In dit geval kan de zwakke partij aanspraak maken op de aanpassing van haar verbintenissen door de rechter en, indien het misbruik doorslaggevend is, op de relatieve nietigheid.
Uittreksel uit de Memorie van toelichting bij het wetsvoorstel houdende Boek 5 “Verbintenissen” van het Burgerlijk Wetboek
Deze bepaling bevestigt de leer van de “gekwalificeerde benadeling” die door de rechtspraak en de rechtsleer werd ontwikkeld omdat het aantal wettelijk erkende gevallen van benadeling als ontoereikend werd ervaren. Een rechtsfiguur met algemene draagwijdte werd ontwikkeld voor situaties waarin een contract ab initio een manifest onevenwicht vertoont als gevolg van misbruik door de ene partij van de inferioriteit van de andere, of als gevolg van misbruik van de eigen machtspositie (L. CORNELIS, Algemene theorie, 2000, nr. 54 e.v.; A. DE BERSAQUES, “L'oeuvre prétorienne de la jurisprudence en matière de lésion”, in Mélanges Jean Dabin, II, Brussel, Bruylant, 1963, 487-518; A. DE BOECK en R. VAN RANSBEECK, “De geldige totstandkoming van overeenkomsten... 2005-2012” in Verbintenissenrecht. Themis-cahier 75, 2012-13, (51) nr. 52; W. DE BONDT, De leer der gekwalificeerde benadeling, Antwerpen, Kluwer rechtswetenschappen, 1985, 342 p.; C. GOUX, “L'erreur, le dol et la lésion qualifiée: analyse et comparaisons”, T.B.B.R., 2000, 6-41; R. KRUITHOF, “Overzicht”, T.P.R., 1983, nr. 66; R. KRUITHOF e.a., “Overzicht”, T.P.R., 1994, nr. 149; J.-F. ROMAIN, “Regain de la lésion qualifiée en droit des obligations” (onder Cass. 29 april 1993), J.T., 1993, 749 e.v.; -, Théorie critique du principe général de bonne foi en droit privé, Brussel, Bruylant, 2000, nr. 176 e.v.; S. STIJNS, D. VAN GERVEN en P. WÉRY, “Chronique”, J.T., 1996, nr. 65; E. SWAENEPOEL, Toetsing van het contractuele evenwicht, Antwerpen, Intersentia, 2011, nrs. 328-735; A. VAN OEVELEN en E. DIRIX, “Kroniek”, R.W., 1992-93, nr. 23; P. VAN OMMESLAGHE, I, 291-299, nrs. 170-176).

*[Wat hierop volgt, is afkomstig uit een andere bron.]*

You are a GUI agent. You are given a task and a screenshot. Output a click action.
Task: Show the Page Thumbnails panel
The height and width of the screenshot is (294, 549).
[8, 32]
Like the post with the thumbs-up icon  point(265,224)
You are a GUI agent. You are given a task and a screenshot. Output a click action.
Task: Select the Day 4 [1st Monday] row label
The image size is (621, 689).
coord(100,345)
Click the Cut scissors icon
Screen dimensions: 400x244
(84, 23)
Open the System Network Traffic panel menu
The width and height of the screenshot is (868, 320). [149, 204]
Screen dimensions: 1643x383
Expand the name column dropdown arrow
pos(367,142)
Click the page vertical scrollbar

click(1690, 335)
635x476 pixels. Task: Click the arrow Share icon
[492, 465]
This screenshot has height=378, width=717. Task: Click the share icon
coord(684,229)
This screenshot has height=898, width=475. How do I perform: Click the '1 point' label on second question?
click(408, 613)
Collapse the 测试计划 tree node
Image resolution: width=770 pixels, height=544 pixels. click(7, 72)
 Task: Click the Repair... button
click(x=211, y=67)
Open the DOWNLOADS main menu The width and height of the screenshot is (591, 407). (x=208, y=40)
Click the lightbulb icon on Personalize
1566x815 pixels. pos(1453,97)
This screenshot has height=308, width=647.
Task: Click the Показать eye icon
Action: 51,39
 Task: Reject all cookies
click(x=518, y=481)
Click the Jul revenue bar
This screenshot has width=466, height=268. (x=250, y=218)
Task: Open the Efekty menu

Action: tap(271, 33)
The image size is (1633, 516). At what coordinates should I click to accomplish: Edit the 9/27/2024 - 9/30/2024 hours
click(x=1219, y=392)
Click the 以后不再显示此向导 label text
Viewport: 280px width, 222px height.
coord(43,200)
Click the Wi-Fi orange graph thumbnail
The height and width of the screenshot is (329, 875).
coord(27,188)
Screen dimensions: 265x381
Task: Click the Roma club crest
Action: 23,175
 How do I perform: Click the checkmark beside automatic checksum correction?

De rechtspraak ten gronde heeft deze figuur omzichtig aangewend en slechts in zeer duidelijke feitelijke situaties (zo wanneer een vrouw in de vroege ochtend op straat een overeenkomst met een schatter van haar verzekeraar ondertekent, nadat zij net in pyjama met haar twee jonge kinderen ontsnapt is aan een hevige woningbrand die alles heeft vernield; de schatter maakte misbruik van de zwakheid van de geschokte vrouw die leidde tot onmiskenbaar onevenwichtige prestaties nu hij voor zichzelf een ereloon bedong te berekenen op alle vergoedingen uitgekeerd door de verzekeraar, terwijl hij de inboedel niet diende te schatten nu de verzekeraar hiervoor een forfaitair bedrag bij volledig verlies uitbetaalt: Antwerpen, 5 september 2011, T.B.B.R./R.G.D.C. 2014, blz. 76).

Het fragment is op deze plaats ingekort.